Sechster Protest für Wiedereröffnung des geschlossenen Südstadt-Centers
Luisa HartmannSechster Protest für Wiedereröffnung des geschlossenen Südstadt-Centers
Anwohner protestieren zum sechsten Mal für Wiedereröffnung des Südstadt-Centers
Zum sechsten Mal haben Anwohner gegen die Schließung des Südstadt-Centers demonstriert. Das Einkaufszentrum wurde im Februar geschlossen, nachdem Prüfer schwere Mängel beim Brandschutz festgestellt hatten. Die Bewohner fürchten nun Verzögerungen und zunehmenden Vandalismus, solange das Gebäude leer steht.

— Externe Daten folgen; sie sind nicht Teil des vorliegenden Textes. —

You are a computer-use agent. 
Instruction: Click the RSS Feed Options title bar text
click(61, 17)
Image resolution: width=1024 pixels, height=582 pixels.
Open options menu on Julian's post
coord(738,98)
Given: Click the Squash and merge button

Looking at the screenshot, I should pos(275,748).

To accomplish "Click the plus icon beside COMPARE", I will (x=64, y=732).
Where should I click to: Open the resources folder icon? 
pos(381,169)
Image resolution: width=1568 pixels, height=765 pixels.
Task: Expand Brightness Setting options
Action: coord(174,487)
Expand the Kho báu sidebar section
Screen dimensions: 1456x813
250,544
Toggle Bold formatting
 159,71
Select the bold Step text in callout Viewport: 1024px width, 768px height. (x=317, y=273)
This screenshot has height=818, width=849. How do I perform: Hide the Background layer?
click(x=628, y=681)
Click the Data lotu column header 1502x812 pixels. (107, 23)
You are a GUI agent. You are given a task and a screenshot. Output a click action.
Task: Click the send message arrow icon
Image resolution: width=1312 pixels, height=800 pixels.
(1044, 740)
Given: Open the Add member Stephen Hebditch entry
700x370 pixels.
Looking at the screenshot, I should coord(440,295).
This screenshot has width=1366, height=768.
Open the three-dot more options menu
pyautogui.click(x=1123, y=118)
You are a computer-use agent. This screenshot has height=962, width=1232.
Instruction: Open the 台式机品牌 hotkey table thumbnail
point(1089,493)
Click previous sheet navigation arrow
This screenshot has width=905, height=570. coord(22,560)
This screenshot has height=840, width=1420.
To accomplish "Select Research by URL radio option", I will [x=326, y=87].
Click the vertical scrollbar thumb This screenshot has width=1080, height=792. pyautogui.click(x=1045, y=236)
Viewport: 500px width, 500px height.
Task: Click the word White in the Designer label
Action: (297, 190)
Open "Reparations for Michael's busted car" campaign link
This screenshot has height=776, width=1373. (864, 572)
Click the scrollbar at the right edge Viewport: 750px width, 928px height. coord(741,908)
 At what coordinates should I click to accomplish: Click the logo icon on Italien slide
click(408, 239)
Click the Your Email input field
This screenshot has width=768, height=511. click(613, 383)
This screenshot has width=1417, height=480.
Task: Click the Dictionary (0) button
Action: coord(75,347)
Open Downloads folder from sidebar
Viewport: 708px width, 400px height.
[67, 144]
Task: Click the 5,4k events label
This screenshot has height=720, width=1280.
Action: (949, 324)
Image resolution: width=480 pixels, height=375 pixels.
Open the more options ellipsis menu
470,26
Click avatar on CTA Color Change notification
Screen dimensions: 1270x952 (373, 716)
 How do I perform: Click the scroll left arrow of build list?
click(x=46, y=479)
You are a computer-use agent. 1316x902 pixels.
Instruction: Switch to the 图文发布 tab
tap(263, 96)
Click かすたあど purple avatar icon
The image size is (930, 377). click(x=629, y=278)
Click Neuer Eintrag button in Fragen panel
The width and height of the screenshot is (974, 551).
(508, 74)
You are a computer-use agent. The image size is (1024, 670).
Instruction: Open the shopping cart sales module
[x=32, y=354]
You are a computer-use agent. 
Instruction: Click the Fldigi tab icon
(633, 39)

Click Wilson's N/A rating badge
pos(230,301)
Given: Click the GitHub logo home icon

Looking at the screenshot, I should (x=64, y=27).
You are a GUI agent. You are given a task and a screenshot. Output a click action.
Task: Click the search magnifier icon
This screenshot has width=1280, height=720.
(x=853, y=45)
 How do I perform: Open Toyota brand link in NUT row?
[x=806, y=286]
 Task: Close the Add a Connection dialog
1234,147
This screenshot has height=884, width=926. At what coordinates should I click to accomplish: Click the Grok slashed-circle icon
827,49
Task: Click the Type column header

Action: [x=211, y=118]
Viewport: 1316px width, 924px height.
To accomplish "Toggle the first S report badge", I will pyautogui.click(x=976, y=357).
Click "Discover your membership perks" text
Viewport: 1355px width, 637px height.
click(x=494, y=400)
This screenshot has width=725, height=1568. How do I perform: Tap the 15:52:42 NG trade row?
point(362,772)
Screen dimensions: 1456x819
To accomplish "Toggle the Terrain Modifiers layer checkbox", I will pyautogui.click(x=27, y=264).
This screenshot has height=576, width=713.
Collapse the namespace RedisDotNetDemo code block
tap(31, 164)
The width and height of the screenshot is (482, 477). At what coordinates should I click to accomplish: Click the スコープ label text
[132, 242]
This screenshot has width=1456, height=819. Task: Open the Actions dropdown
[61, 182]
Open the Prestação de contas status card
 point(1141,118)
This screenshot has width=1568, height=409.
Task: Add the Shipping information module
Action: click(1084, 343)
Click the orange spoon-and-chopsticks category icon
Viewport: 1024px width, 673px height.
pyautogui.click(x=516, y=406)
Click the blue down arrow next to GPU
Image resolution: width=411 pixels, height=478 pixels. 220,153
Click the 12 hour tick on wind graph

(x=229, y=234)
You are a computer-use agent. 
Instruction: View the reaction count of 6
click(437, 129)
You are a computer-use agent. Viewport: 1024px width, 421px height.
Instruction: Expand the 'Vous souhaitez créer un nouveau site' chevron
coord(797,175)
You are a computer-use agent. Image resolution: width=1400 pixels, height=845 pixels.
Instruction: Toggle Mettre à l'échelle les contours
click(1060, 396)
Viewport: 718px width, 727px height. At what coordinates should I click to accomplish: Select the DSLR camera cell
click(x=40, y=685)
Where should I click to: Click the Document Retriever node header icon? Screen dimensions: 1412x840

Schon im vergangenen Jahr hatte die untere Bauaufsichtsbehörde der Stadt auf gravierende Sicherheitsmängel im Südstadt-Center hingewiesen. Später bestätigten Beamte, dass ältere Kunden im Brandfall nur schwer schnell hätten fliehen können. Die Risiken wurden als so hoch eingestuft, dass eine Schließung unvermeidbar war.
Seit der Stilllegung hat der Vandalismus am verlassenen Standort stark zugenommen. Erst kürzlich wurden Diebe gefasst, die Kupferkabel stahlen – ein weiteres Zeichen für die wachsenden Sicherheitsprobleme. Unterdessen warf Daniel Mahler, der Organisator der Proteste, der Stadt vor, falsche Prioritäten bei den Ausgaben zu setzen und intransparente Entscheidungen zu treffen.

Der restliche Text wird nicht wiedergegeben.